Trying to LINQ it all together (Pt. I)

25.04.2007 - 21:33 (4 years, 9 months, 1 week, 4 days ago)

programming, dotnet, TrivadisContent, LINQ

Yeah, yeah, we've all done our from thingy in stuff where thingy.Age > 26, etc., etc.

I wanted to try something else for starters. I fired up my March CTP Orcas and got myself a Person (as usual, I can relate to them). The list I create for testing looks as follows:

    public static Person[] CreatePeopleList() {
      return new Person[] {
        new Person { Name = "Arthur", Posn = Position.Boss, Salary=10000},
        new Person { Name = "Selma", Posn = Position.Middleman, Salary=6000},
        new Person { Name = "Buttocks", Posn = Position.Middleman, Salary=5500},
        new Person { Name = "Shawn", Posn = Position.Peasant, Salary=4000},
        new Person { Name = "Burgess", Posn = Position.Peasant, Salary=3800},
      };
    }

Bog standard hierarchy in any company. My aim now was to get a total of the salaries grouped by the available positions. The new capabilities indeed allow to quickly express such a thing, albeit I suppose I am becoming a lambda fan, since that was my first result:

  Person[] pees = Person.CreatePeopleList();
  var salaryDistribution =
  pees.GroupBy(p => p.Posn)
    .Select(group => 
              new { 
                Position = group.Key, 
                TotalSalary = group.Sum(p => p.Salary) 
              });

  salaryDistribution.ToList()
    .ForEach(entry => 
               Console.WriteLine("Position {0} earns {1} bucks",entry.Position,entry.TotalSalary));

Those funny Select() and GroupBy() all come from the System.Linq namespace and are extension methods to your well-known IEnumerable<> interface. In other words, all arrays, collections, etc. can benefit from LINQ functionality.

First question: Is the code understandable? I hope so. In this specific case

  • GroupBy() returns an Enumerable of Type IGrouping<Position,Person>.
  • This thing has a Key and can again in turn be enumerated, here it results in returning all Persons grouped under that key.
  • In other words, I can now apply the Select().

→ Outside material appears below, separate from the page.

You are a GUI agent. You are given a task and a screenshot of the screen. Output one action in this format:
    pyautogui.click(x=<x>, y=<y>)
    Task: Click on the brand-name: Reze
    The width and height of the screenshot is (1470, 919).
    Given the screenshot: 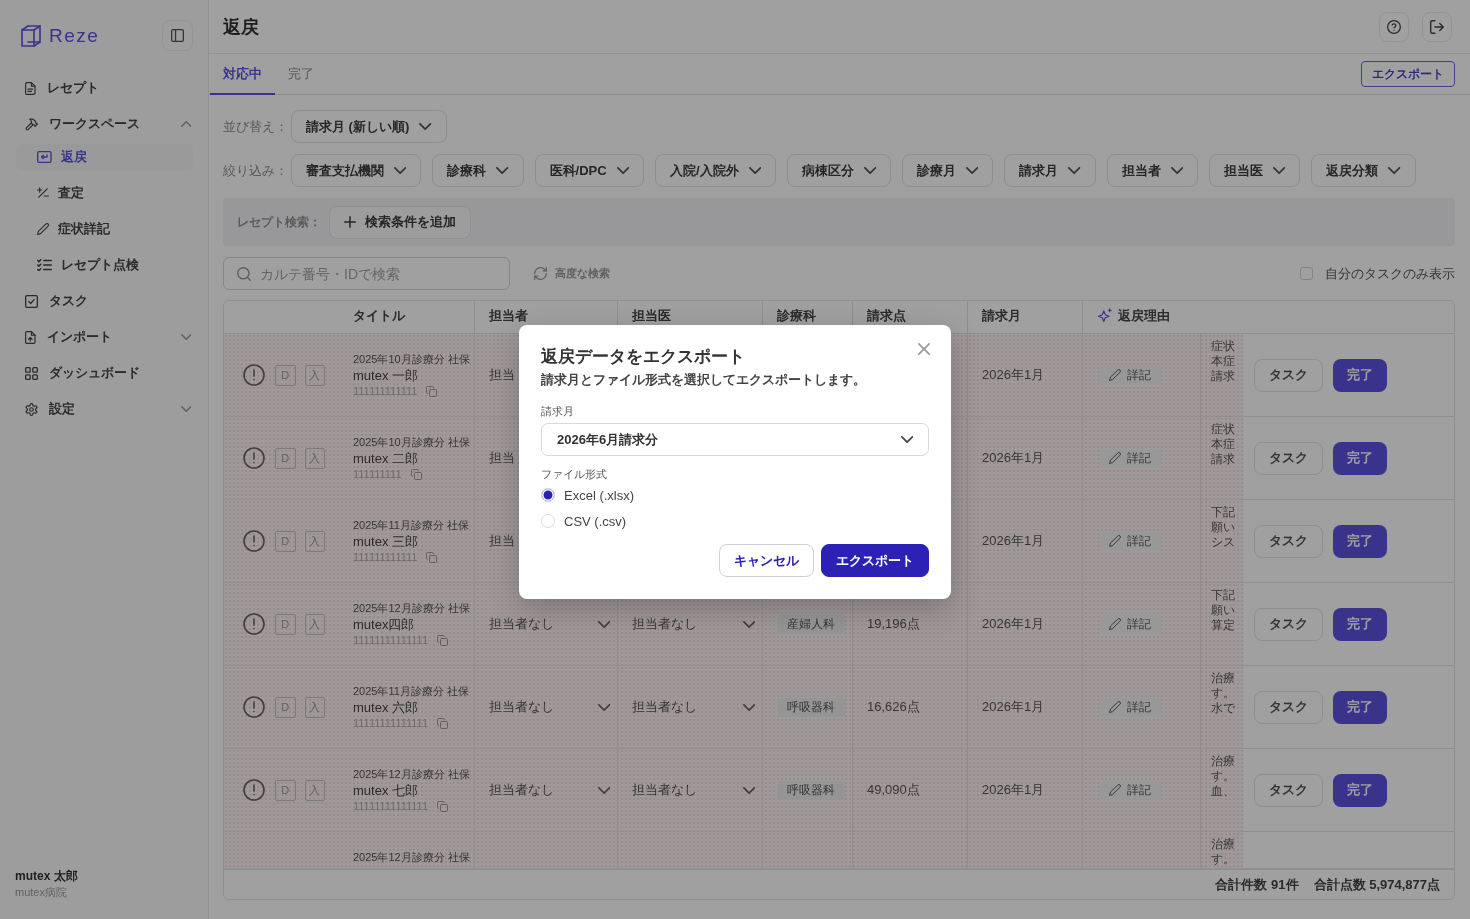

This one is quite similar to a IEnumerable -> IEnumerable mapping.
  • The Select on the group by then returns the IGrouping<Position,Person> objects from which the key (Person's Position) can be extracted.
  • Since it is in itself also enumerable we can now use the Sum() method (also a new LINQ method) which will generate a sum over all provided elements.
  • From all this stuff I finally generate an anonymous type containing the position and the sum of salaries under that position.

So far, so nice. I spared myself of writing the same code with C#2.0 capabilities, but I would expect it to be roughly 5-8 lines more. We don't really need funny keywords to get the power of LINQ, ...[snip]

Update from 29.04.07 - The following lines lead to wrong conclusions. For a better picture read the next post

in fact in this case a bug stopped me in my attempt to express this query with the available keywords select, group, etc.

That is as far as I got:
          var salarySums =
            from p in pees
            group p by p.Posn into groups
            from grp in groups
            select grp.Key;
The error you'll get:
'Popular.Person' does not contain a definition for 'Key' and no extension method 'Key' accepting a first argument of type 'Popular.Person' could be found (are you missing a using directive or an assembly reference?)

Oops, did I miss something? Heck, no, you would expect groups to be an IEnumerable containing IGrouping, just like what I did with the lambdas further up. That is in fact what the current documentation also expects and when I copy the doc's group by example into my source code it fails by the same reason: The compiler thinks that groups is an IEnumerable containing...Persons. This is plain wrong and I will see if I get it to Microsoft somehow, if it hasn't already happened.

To sum it up for today: I think the LINQ methods are very practical but I have the feeling that I will favour the lambda-based usage over the keyword-based one. In this case the keyword-based query would have gotten pretty convoluted. Time will tell what is more readable / maintainable/ powerful!